1. Todays post will be read a year from today by someone
2. The comment that was left on a blog will ultimately be read by a person who will then want to check out the author of the comment. It might be today or a month from today but sooner or later the commentor’s blog will be looked at.
3. The “Long Tail” is long because it starts to make its presence known in history.
4. One person’s blog “Problogger” is a good example, will spawn other blogs.
I am wary of “short term” solutions to long term challenges. Does short term really ever work out? Does it really ever have the benefit that you originally envisioned?
You get what you pay for. In this case…Your return is normally in sync with how hard you work.
The Masked Millionaire
That a great message in the Post Darren,
I’m saying that based on the fact that we own three or four
web properties with Two others parked at this time. Using
different Social Media currently such as Twitter and
InSocialMedia. BlogTalkRadio and Ning along with FaceBook
are like the rent properties you mentioned that we are growing into the Ultimately use in the Mix we are aimed at
developing those parked Domains.
Personally, I do agree that one needs to own some web properties yourself as you stated Darren. Thanks again, Thoughtful and attention grabbing for the Beloved Community to hear for sure.
Your article and info very useful.i will practice it.
I can’t imagine NOT owning a domain – I’m not there yet, but it’s definitely the direction I’m headed. I’ve found that the more social networking sites I’ve joined, the more traffic I’ve received. I think balance is important, and I agree with Peggie – an important key to success is to just deliver :-)
Fantastic post, Darren! Was this inspired by your recent Plurk contest? ;-) I agree that it is important to run multiple sources as a marketing tool. Getting your brand out there, being known, and participating beyond your boundaries offers a way for others to see you. It’s a pull method vs. a push method.
By sharing your presence in multiple places people have a chance to know and like you. Those people will migrate to whatever you’re into just because of that ‘friendship’.
Your marketing tool is wonderful, especially knowing you target audience, knowing what you want and how to get abou it is important to you all the way. How did you do this? Were you inspired or led to do it or how else?
Good work you have.
Bloggers participating in social media would be like actors showing up at all the red carpet events.
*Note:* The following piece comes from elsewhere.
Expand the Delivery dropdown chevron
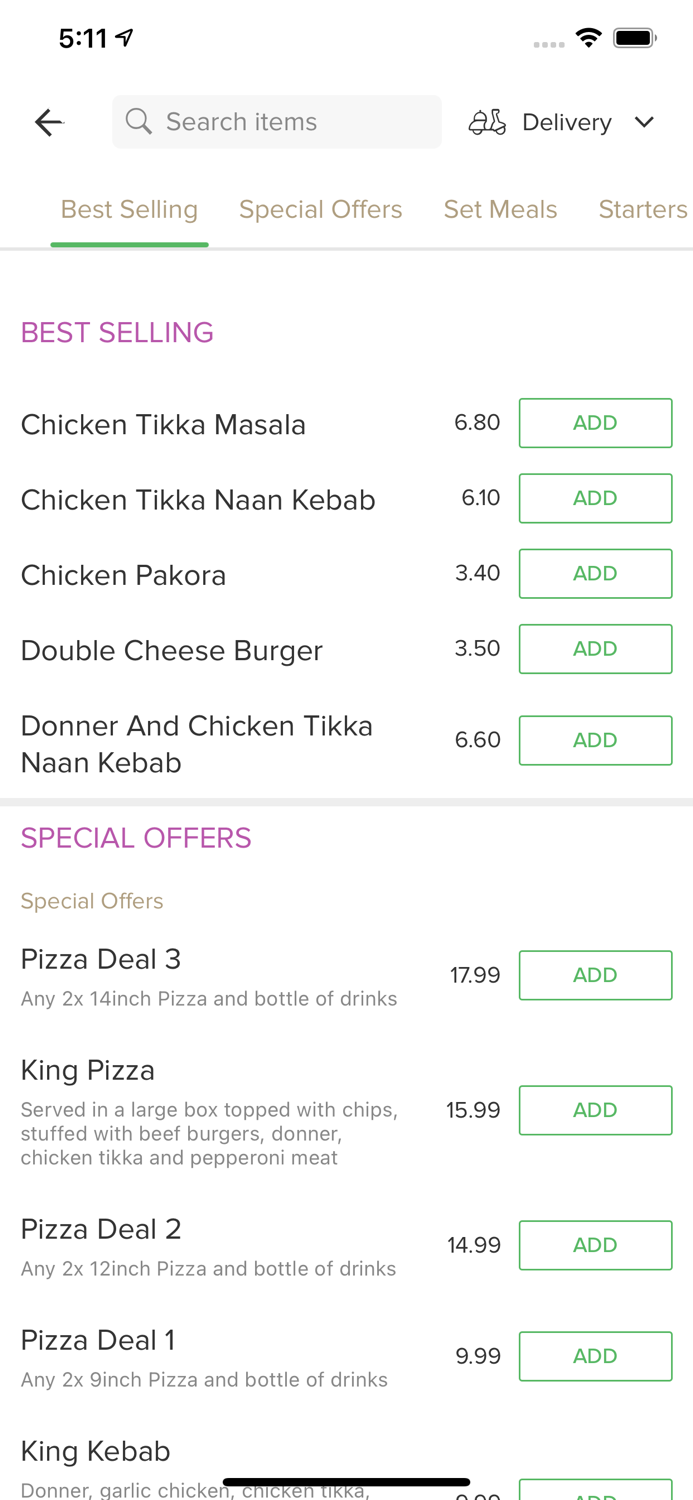 (x=644, y=122)
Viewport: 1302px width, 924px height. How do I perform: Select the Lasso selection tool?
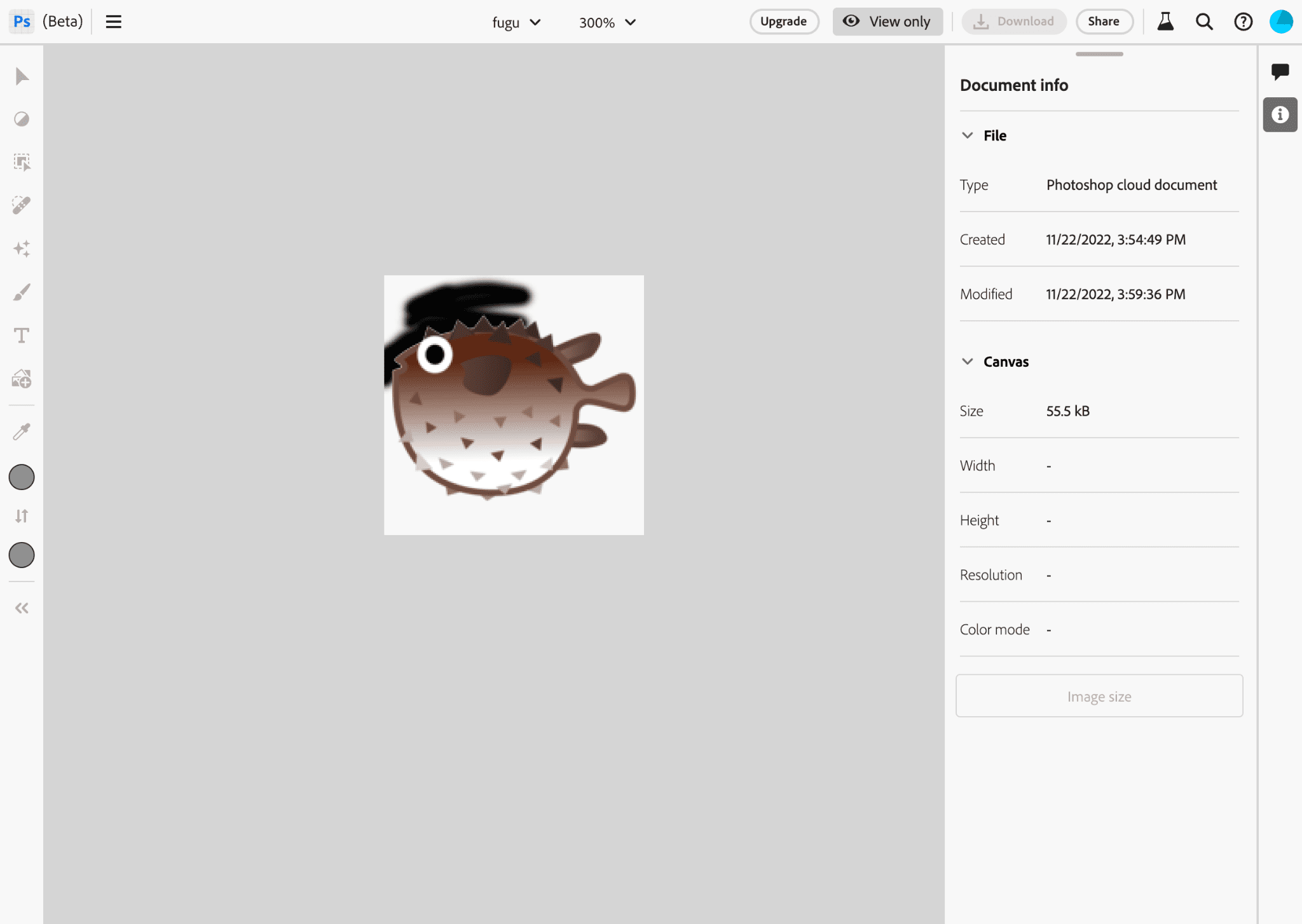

It’s a place to participate in a larger group activity owned by somebody else and get their exposure to the masses so that people might be interested in watching the new movie they will be in.
No actor or author would think of releasing a movie or book without participating in events that are ran by other people.
Has anyone with personal experience on this issue ever felt overwhelmed by what it takes to build a reader network through social media.
How much time should one consider worthy of investing? How exactly does an individual manage the demands of social media networks and their own growing blogs.
This is a great post as usual. There are so many factors to consider when looking to expand your blog’s exposure and readership by venturing into what is “hot” at the moment, and because not everyone has the same target audience or the same reasons for blogging, there are no “set in stone” rules or guidelines to follow when “testing the waters” in a new social media site, but also not to just abandon the platform(s) being used, and instead continue using that while adding on the new medium and have a balance so that both your time and efforts are optimized, and diversified(not having all your eggs in one basket) but not diversifying too much too quickly either (spreading yourself too thin) which is trial and error but worth it in the long run.
RocSearch, the UK-based research & analytics firm has recently released a research study on ‘Leveraging Social Media for Brands’. The study showcases the social media eco-system, its drivers & imperatives while detailing cases of brand successes and failures attempting to harness the power of this medium. For a complementary copy of the study, visit http://www.rocsearch.com/social-media.asp.
Your point is duly noted. However, I think great consideration should be placed on the appropriate forum to invest your time and efforts in promoting your blog.